**Work order**: Scan the records for the word "profile". Report each line where it occurs.

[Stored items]

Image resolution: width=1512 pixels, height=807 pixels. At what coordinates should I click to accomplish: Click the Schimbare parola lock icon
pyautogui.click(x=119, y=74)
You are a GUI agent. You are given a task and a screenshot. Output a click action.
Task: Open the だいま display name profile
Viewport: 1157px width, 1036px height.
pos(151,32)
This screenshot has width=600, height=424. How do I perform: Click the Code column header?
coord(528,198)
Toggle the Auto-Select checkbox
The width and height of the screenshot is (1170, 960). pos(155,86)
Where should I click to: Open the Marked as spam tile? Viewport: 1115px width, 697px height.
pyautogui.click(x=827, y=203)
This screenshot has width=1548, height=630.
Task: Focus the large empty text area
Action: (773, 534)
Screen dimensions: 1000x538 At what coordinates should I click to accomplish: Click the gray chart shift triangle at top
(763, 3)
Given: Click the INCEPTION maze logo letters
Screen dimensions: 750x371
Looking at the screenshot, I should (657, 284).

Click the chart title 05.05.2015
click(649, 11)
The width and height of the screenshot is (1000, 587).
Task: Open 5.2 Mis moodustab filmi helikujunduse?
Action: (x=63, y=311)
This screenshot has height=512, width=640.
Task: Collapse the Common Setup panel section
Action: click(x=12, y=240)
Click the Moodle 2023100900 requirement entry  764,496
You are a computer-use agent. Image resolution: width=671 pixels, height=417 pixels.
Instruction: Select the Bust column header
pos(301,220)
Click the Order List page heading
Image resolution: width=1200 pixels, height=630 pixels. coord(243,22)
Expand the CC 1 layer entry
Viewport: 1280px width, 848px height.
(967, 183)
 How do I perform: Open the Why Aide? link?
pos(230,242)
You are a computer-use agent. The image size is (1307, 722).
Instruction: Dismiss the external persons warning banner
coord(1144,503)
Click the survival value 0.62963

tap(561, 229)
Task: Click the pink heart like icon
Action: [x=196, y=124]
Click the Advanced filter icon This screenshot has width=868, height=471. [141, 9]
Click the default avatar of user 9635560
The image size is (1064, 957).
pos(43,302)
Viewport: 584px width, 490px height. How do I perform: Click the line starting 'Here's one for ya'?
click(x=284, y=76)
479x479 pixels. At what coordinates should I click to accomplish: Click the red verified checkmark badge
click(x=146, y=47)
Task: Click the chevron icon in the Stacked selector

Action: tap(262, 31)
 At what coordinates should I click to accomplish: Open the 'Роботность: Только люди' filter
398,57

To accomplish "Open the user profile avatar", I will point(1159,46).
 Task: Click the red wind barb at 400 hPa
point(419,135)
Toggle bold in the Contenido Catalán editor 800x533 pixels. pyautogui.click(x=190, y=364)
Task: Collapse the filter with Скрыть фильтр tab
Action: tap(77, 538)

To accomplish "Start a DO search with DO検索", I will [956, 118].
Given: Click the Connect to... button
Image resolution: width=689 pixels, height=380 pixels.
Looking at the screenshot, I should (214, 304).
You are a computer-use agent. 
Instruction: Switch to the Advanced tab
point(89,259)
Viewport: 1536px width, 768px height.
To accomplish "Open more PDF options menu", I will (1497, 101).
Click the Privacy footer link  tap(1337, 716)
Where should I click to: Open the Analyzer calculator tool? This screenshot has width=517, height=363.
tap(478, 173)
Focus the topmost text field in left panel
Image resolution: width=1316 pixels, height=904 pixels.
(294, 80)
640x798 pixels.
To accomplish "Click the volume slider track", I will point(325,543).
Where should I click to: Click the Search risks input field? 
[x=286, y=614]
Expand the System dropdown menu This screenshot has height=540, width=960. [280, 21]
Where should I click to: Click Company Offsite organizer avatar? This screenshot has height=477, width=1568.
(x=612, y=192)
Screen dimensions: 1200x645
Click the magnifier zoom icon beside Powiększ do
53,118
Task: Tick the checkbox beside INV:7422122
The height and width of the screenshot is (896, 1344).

**Written response**:
Task: Open the だいま display name profile
To accomplish "Open the user profile avatar", I will point(1159,46).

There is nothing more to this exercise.